Officials at the agency had read a news story about Hoque's automated coach to help people with disabilities improve their social and speaking skills. They wanted the young computer scientist to drop by and give a talk.
Hoque put DARPA on hold for three months to wrap up his affairs at MIT and move here to become an assistant professor in the Department of Computer Science.
After he gave his talk, a DARPA program manager said, "we'd like to fund your work" to the tune of $120,000.
"That was the first month of my appointment," Hoque adds.
Since arriving here two summers ago, Hoque has been the PI or co-PI on total of nine applications that have been approved for about $6.6 million, including:
A Google Faculty Research Award
A Microsoft Azure Award
An NSF CRII pre-CAREER award
An Army Research Lab grant
A University Research Award (Co-PI)
An NSF National Research Traineeship Award (Co-PI)
A DARPA Communicating with Computers Challenge grant in collaboration with the Florida Institute for Human and Machine Cognition (PI for the Rochester portion)
An NSF Eager grant.
The role played by some good publicity in that first award from DARPA is not lost on Hoque.
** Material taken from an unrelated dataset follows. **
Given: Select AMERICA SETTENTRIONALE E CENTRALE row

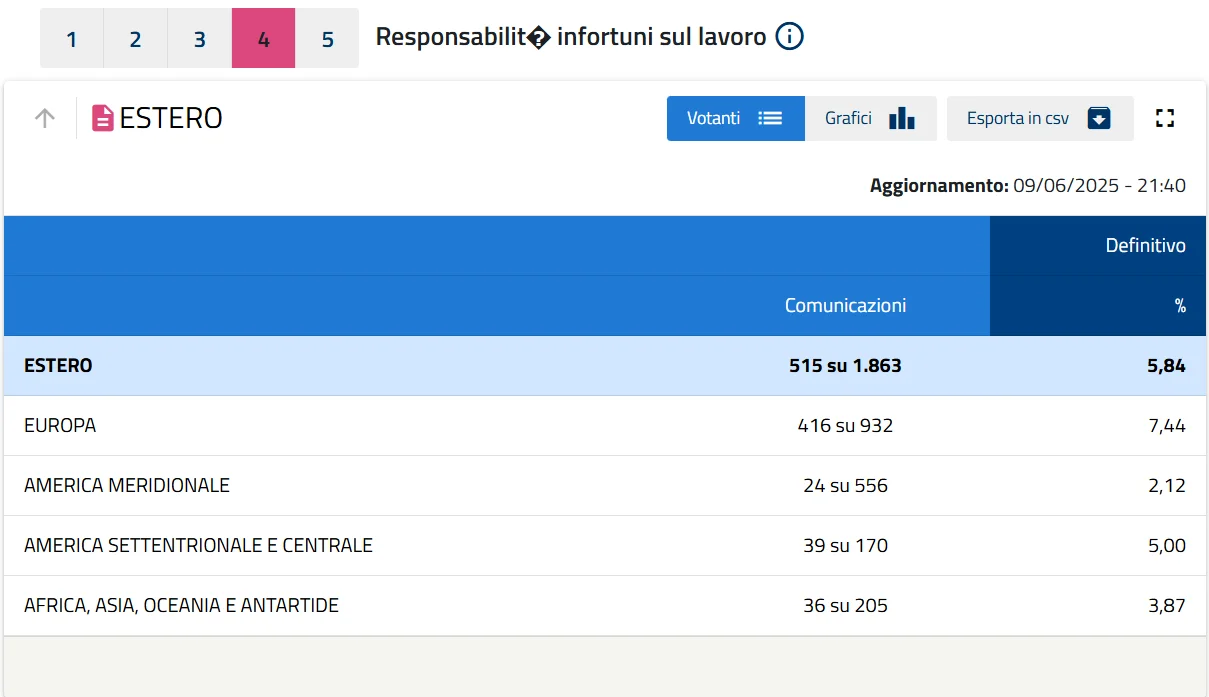Looking at the screenshot, I should (x=198, y=546).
The coverage generated by news releases "had broader outreach compared to my research paper. I hate to say this, but the general public rarely reads research papers. They read a news story or a technical review."
"I believe outreach is always useful," he added. "If it is a way for my research to be propagated, and for others to know about it, that's a good thing."
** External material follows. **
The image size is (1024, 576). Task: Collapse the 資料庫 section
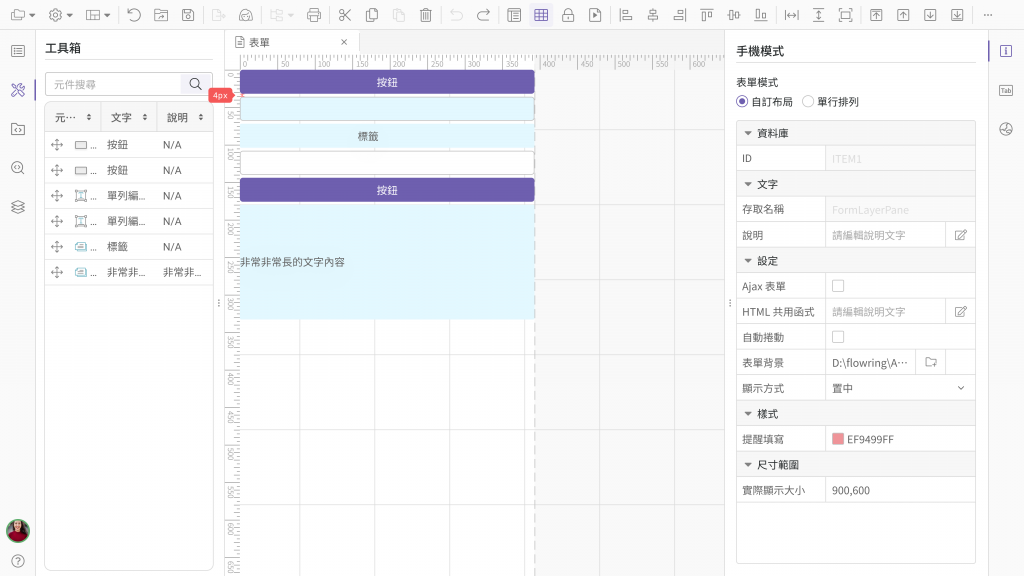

During his talk at DARPA, he also made sure to explain his project in ways that people could relate to. "I talked about autism and helping people with social difficulty," Hoque recalled. "The project manager who wanted to fund me had family members with that condition, so she could relate to it right away. Making the connection is extremely useful because the people on the other end are also human. They also have emotions."
(Next: Program managers are there to help; so why are investigators so shy about contacting them?)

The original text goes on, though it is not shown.